▸ Goal A
Answer these from the arm64 patch message:
(i) What type of IPIs does it say are used to pause remote CPUs?
(ii) Which commit disabled HugeTLB Vmemmap Optimization on arm64?
(iii) How many files were changed, and how many insertions were made in total?
▸ Goal B
From the arm64 patch message, output the part that opens with the words containing "HugeTLB Vmemmap Optimization" and closes with "changed, 113 insertions(+)".

▸ Text to read

====

2024-08-06 2:21 ` [RFC PATCH 4/4] arm64: mm: Re-enable OPTIMIZE_HUGETLB_VMEMMAP Yu Zhao
3 siblings, 2 replies; 8+ messages in thread
From: Yu Zhao @ 2024-08-06 2:21 UTC (permalink / raw)
To: Catalin Marinas, Will Deacon
Cc: Andrew Morton, David Rientjes, Douglas Anderson,
Frank van der Linden, Mark Rutland, Muchun Song, Nanyong Sun,
Yang Shi, linux-arm-kernel, linux-mm, linux-kernel, Yu Zhao
Use pseudo-NMI IPIs to pause remote CPUs for a short period of time,
and then reliably resume them when the local CPU exits critical
sections that preclude the execution of remote CPUs.
A typical example of such critical sections is BBM on kernel PTEs.
HugeTLB Vmemmap Optimization (HVO) on arm64 was disabled by commit
060a2c92d1b6 ("arm64: mm: hugetlb: Disable HUGETLB_PAGE_OPTIMIZE_VMEMMAP")
due to the folllowing reason:
This is deemed UNPREDICTABLE by the Arm architecture without a
break-before-make sequence (make the PTE invalid, TLBI, write the
new valid PTE). However, such sequence is not possible since the
vmemmap may be concurrently accessed by the kernel.
Supporting BBM on kernel PTEs is one of the approaches that can
potentially make arm64 support HVO.
Signed-off-by: Yu Zhao <yuzhao@google.com>
---
arch/arm64/include/asm/smp.h | 3 +
arch/arm64/kernel/smp.c | 110 +++++++++++++++++++++++++++++++++++
2 files changed, 113 insertions(+)

====

▸ Provided data
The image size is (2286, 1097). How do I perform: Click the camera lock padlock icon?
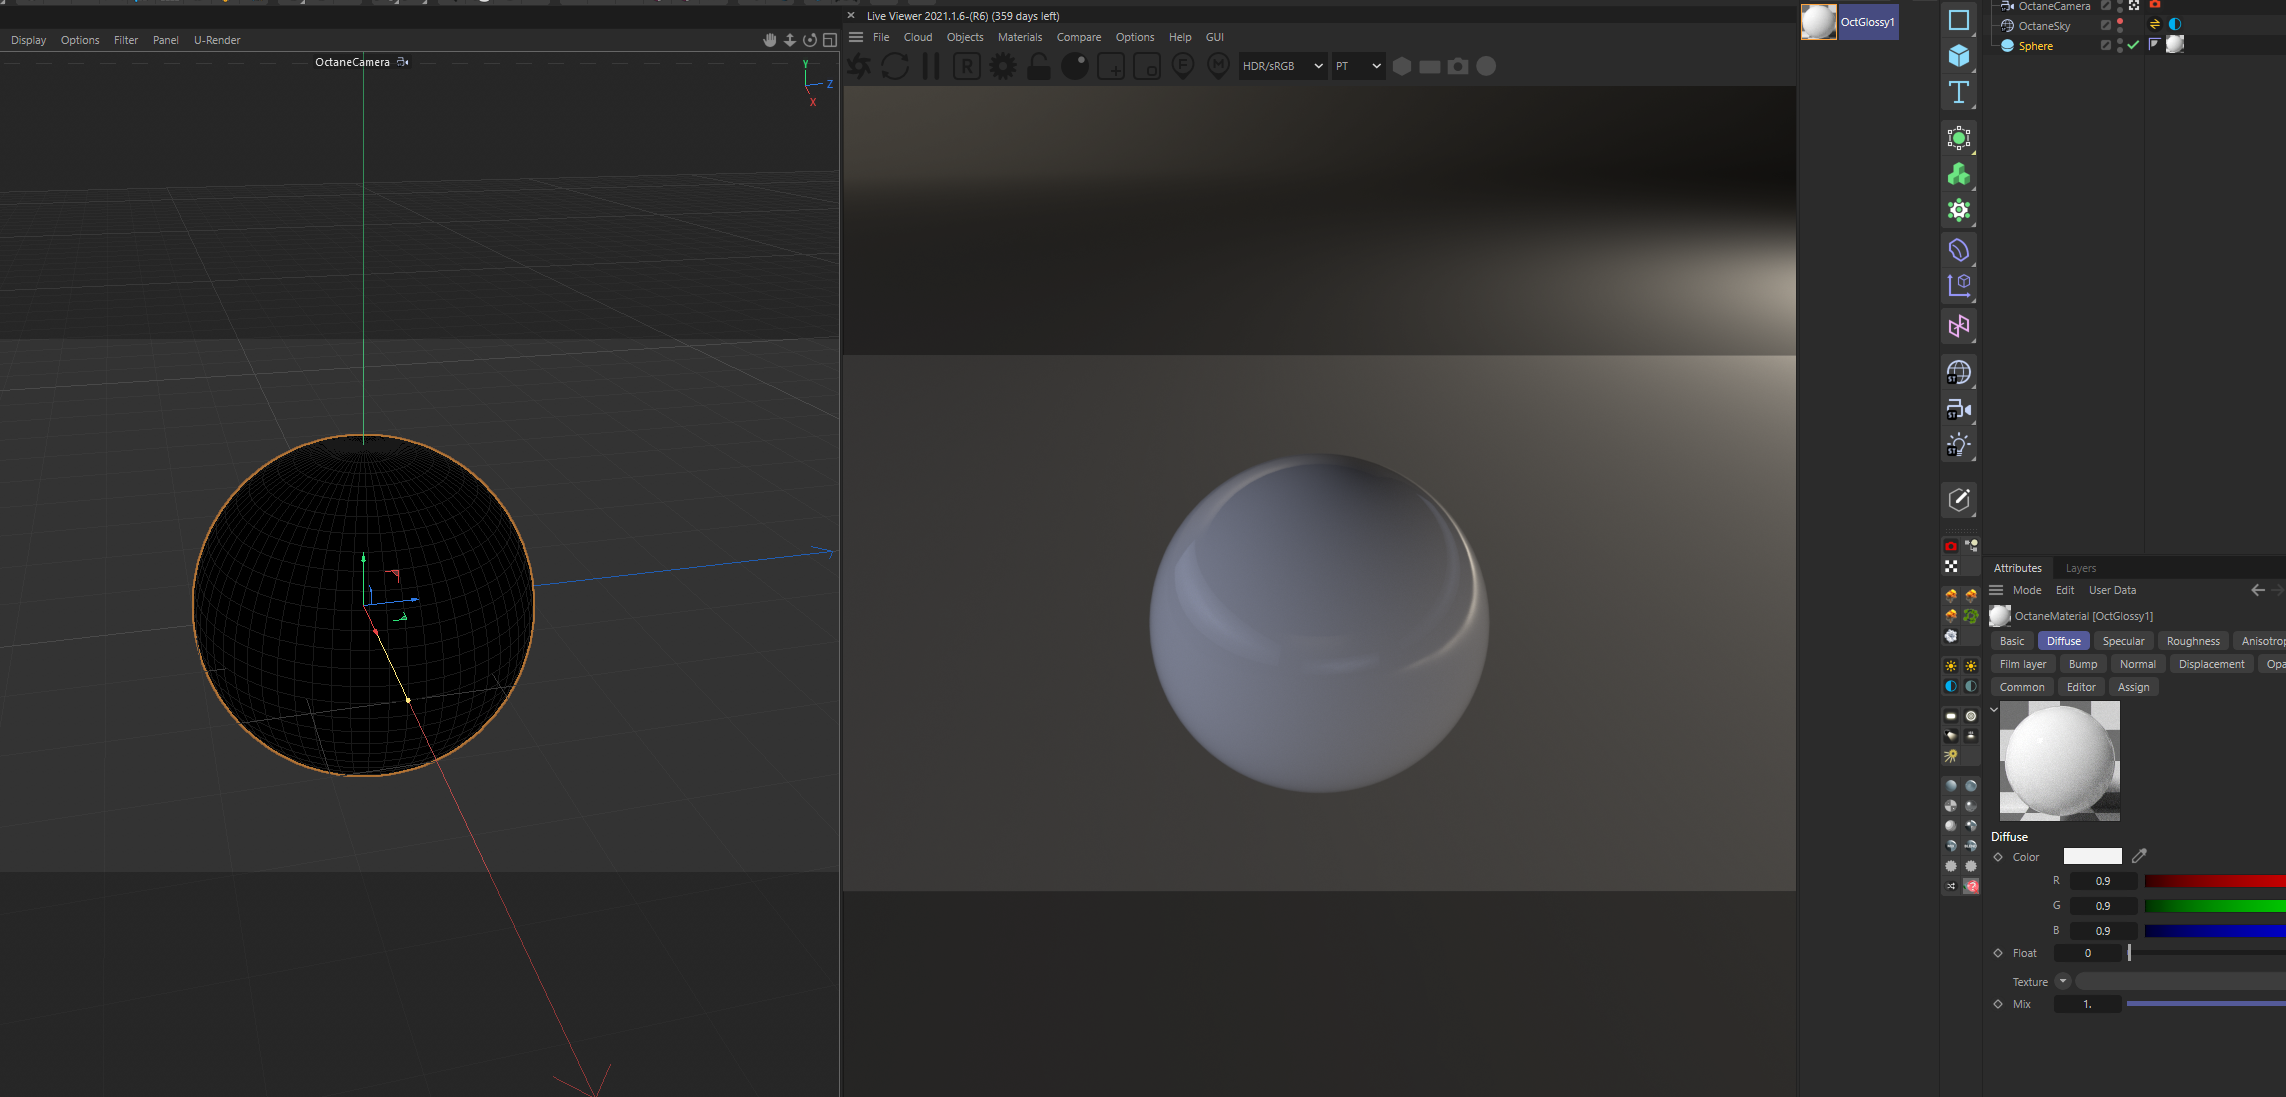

====

▸ Problem solution A
(i) Pseudo-NMI IPIs.
(ii) Commit 060a2c92d1b6.
(iii) 2 files were changed, with 113 insertions.

▸ Problem solution B
HugeTLB Vmemmap Optimization (HVO) on arm64 was disabled by commit
060a2c92d1b6 ("arm64: mm: hugetlb: Disable HUGETLB_PAGE_OPTIMIZE_VMEMMAP")
due to the folllowing reason:
This is deemed UNPREDICTABLE by the Arm architecture without a
break-before-make sequence (make the PTE invalid, TLBI, write the
new valid PTE). However, such sequence is not possible since the
vmemmap may be concurrently accessed by the kernel.
Supporting BBM on kernel PTEs is one of the approaches that can
potentially make arm64 support HVO.
Signed-off-by: Yu Zhao <yuzhao@google.com>
---
arch/arm64/include/asm/smp.h | 3 +
arch/arm64/kernel/smp.c | 110 +++++++++++++++++++++++++++++++++++
2 files changed, 113 insertions(+)